Aim of the task
Copy out each line of the data below in which the string "computer" appears.

Stored items:
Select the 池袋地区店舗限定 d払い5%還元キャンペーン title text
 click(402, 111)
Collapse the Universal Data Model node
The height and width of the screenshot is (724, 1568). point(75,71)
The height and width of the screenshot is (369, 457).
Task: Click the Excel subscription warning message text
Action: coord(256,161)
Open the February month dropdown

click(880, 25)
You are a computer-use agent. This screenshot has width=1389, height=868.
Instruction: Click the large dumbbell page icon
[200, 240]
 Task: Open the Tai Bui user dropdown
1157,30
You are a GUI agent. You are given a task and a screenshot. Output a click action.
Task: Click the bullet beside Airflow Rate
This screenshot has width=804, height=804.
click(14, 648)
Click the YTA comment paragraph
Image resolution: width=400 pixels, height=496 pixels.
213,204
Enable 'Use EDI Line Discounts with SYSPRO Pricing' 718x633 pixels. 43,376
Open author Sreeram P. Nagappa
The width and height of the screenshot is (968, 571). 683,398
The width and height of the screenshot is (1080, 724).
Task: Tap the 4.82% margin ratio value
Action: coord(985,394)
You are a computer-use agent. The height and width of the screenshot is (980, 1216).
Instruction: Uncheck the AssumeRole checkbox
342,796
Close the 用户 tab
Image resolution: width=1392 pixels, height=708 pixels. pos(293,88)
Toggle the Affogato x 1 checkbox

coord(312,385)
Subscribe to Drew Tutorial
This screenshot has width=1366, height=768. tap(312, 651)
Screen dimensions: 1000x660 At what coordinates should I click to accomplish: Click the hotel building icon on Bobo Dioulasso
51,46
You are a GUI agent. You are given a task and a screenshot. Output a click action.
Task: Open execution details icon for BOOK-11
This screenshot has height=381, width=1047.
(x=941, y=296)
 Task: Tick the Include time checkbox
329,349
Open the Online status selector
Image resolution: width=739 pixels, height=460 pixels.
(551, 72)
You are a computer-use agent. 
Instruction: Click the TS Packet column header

Task response
You are a computer-use agent. This screenshot has width=1389, height=868.
You are a computer-use agent. The height and width of the screenshot is (980, 1216).
You are a computer-use agent. 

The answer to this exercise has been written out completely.